How to complete this task:
Below are some records. Return exactly their lines from the one containing "Open the To Do reminders list" through the one containing "the oral, written", and drop the pictures.

=====

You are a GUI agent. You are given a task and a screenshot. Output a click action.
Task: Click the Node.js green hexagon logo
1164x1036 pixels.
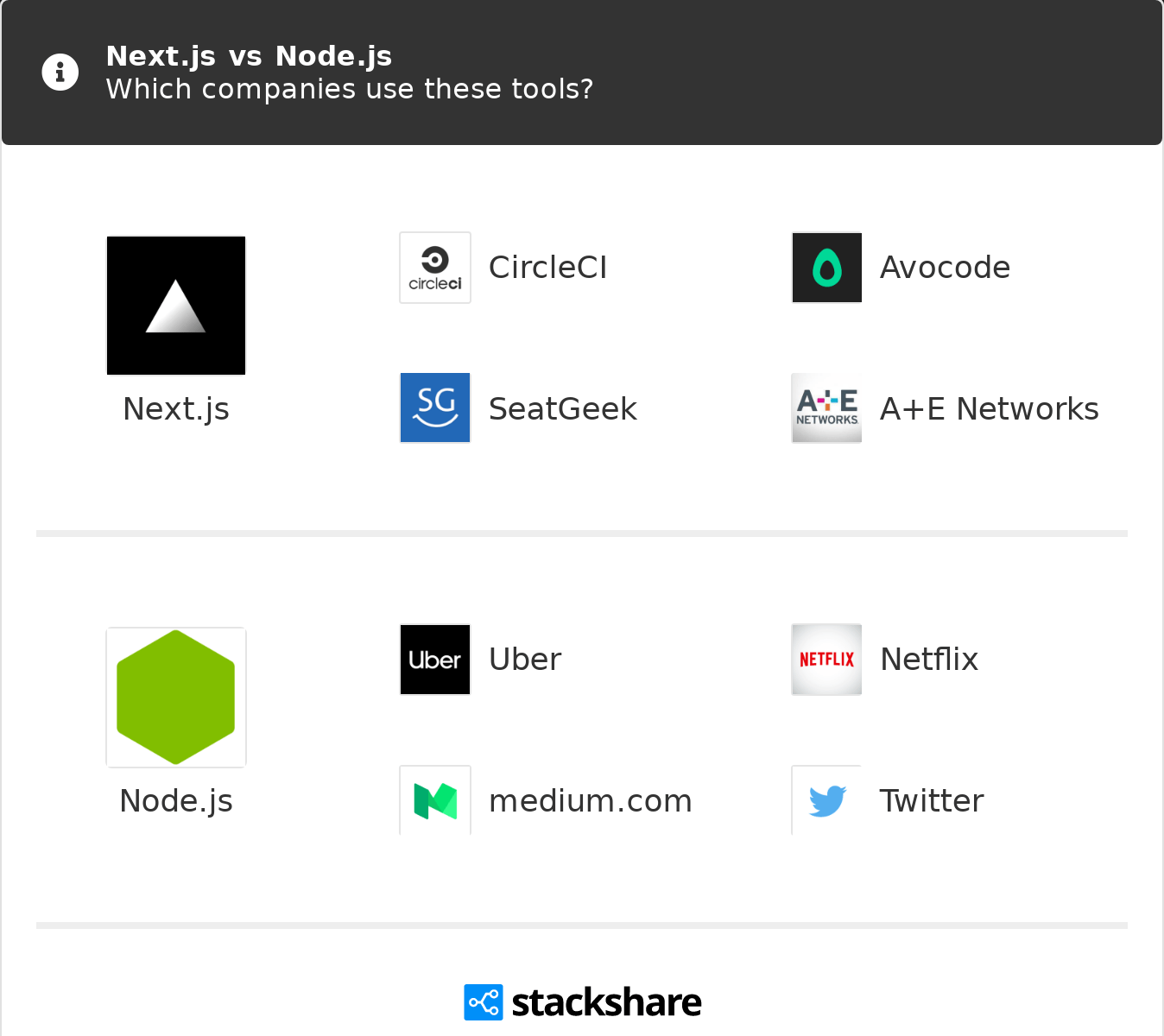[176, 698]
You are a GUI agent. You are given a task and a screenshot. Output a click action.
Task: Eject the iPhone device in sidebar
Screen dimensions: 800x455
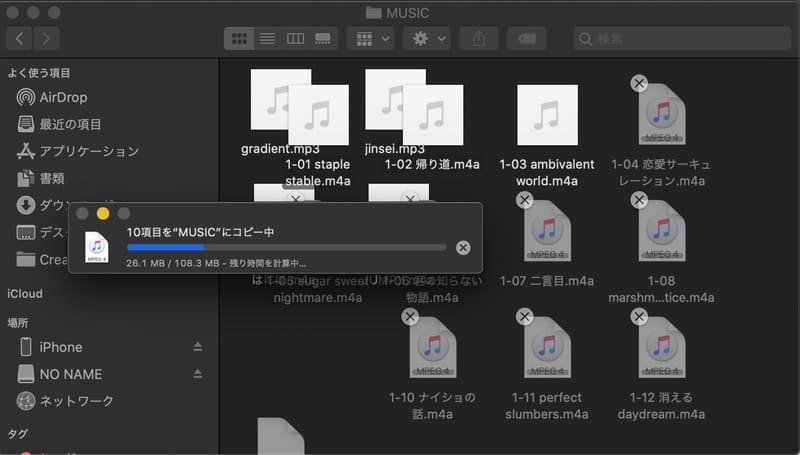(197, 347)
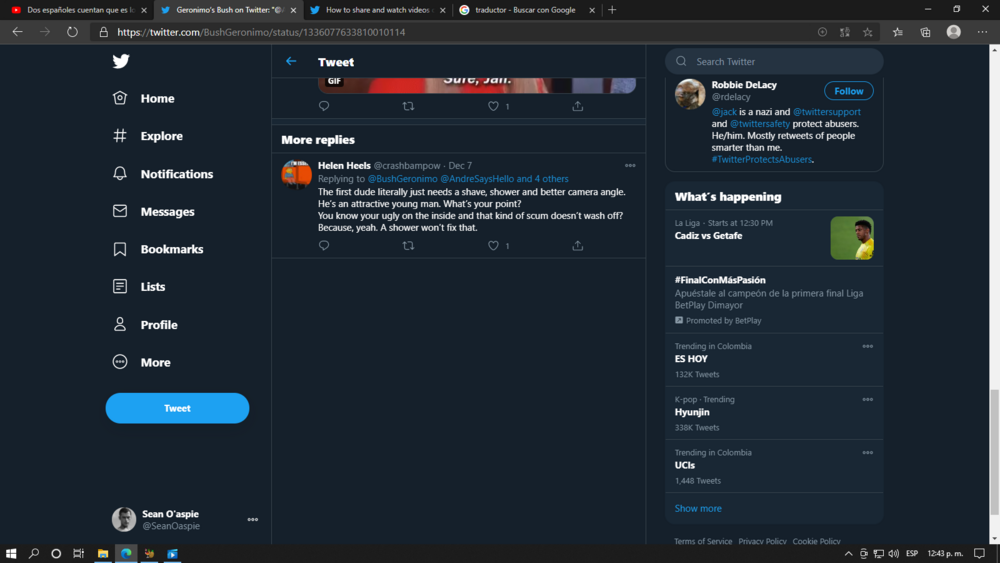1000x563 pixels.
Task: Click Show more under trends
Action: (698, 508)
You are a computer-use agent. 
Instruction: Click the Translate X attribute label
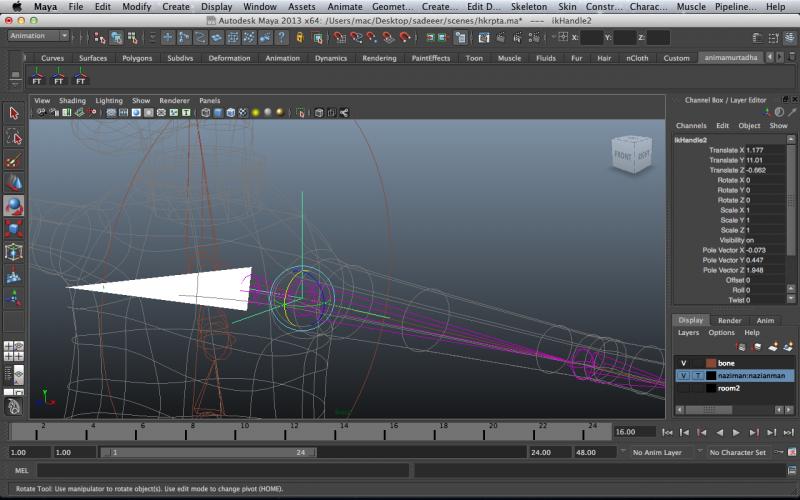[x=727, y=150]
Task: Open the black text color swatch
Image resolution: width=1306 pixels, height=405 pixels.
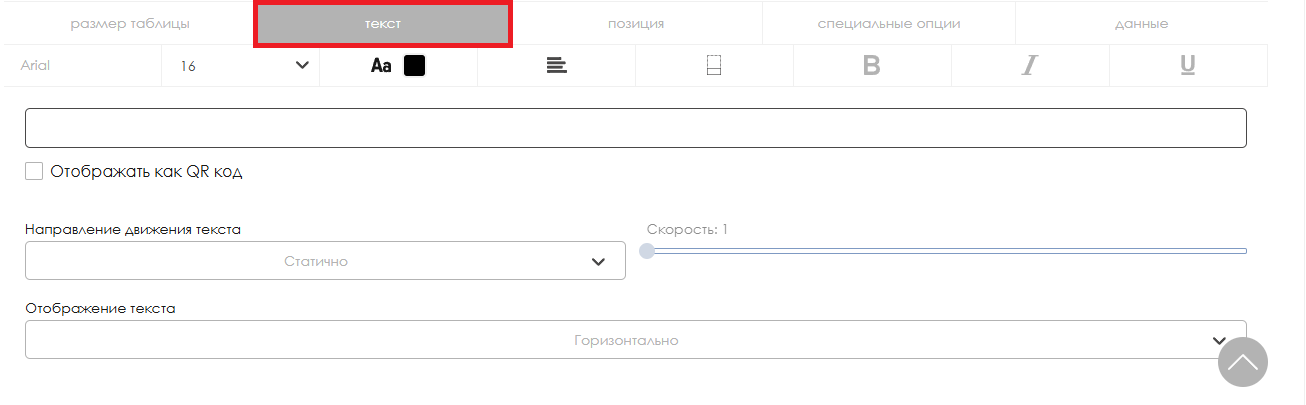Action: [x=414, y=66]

=====

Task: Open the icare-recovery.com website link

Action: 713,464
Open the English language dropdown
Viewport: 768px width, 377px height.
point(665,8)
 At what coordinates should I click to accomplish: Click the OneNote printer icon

=====

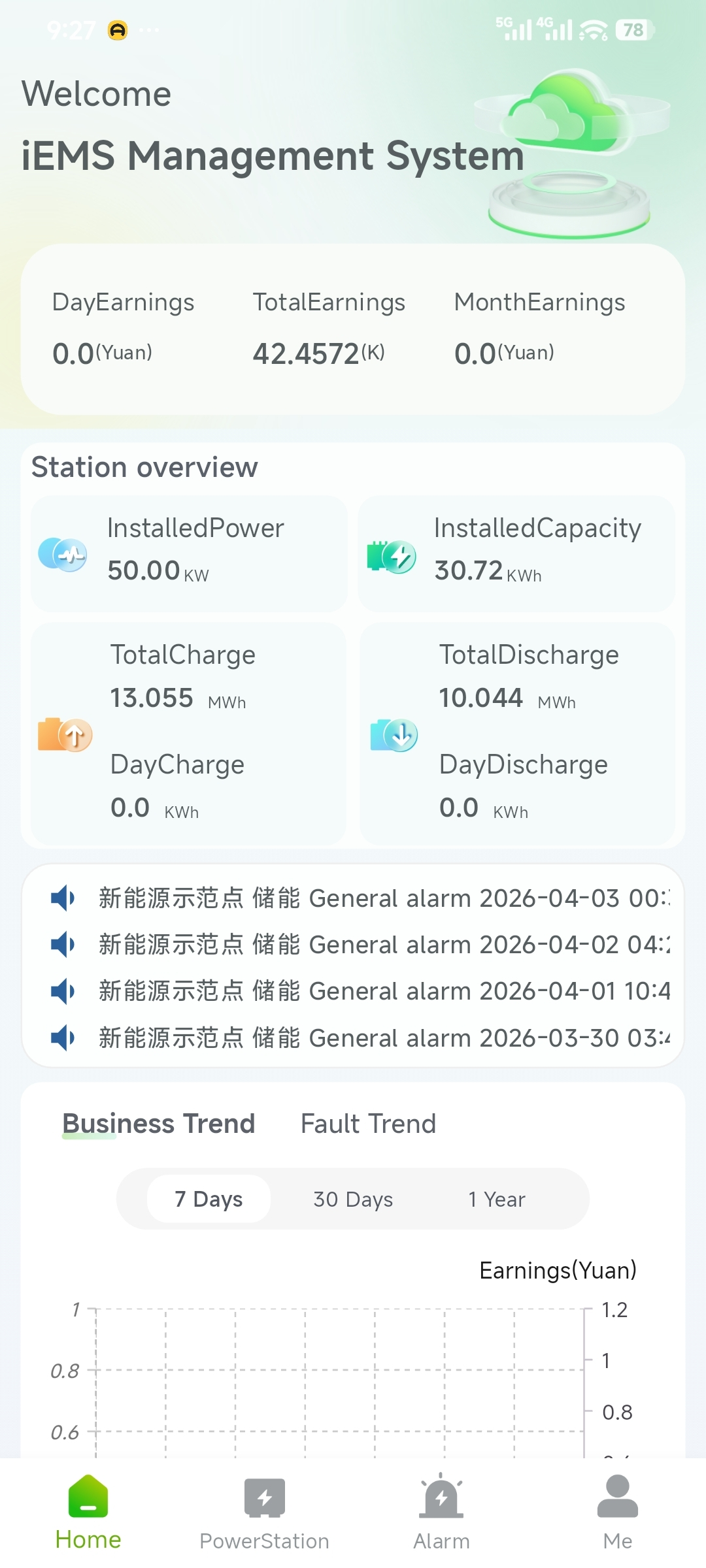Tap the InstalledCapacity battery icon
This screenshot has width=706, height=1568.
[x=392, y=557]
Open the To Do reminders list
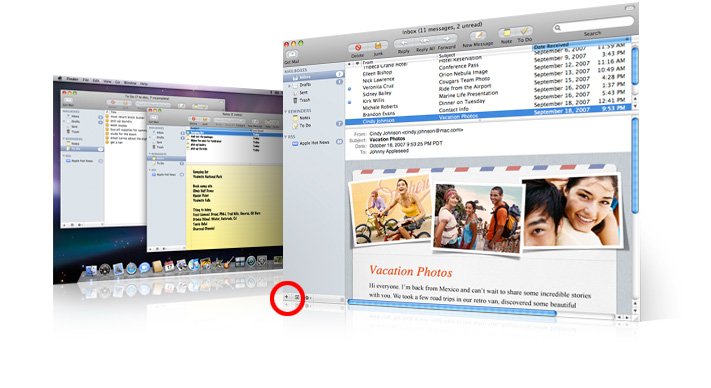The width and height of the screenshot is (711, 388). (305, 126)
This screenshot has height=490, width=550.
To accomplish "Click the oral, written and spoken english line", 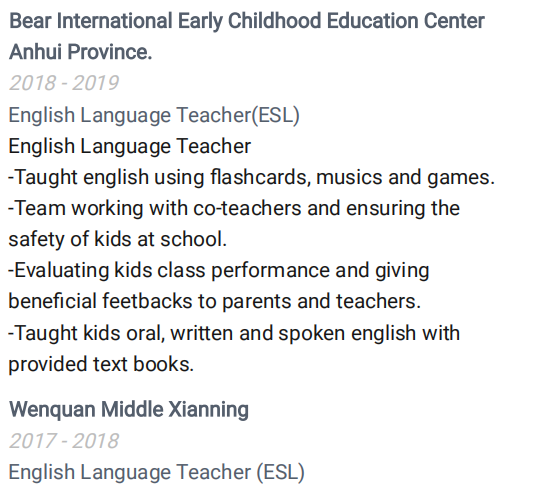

=====

Solution to this problem:
Open the To Do reminders list
The width and height of the screenshot is (711, 388). (305, 126)
This screenshot has height=490, width=550.
To accomplish "Click the oral, written and spoken english line", 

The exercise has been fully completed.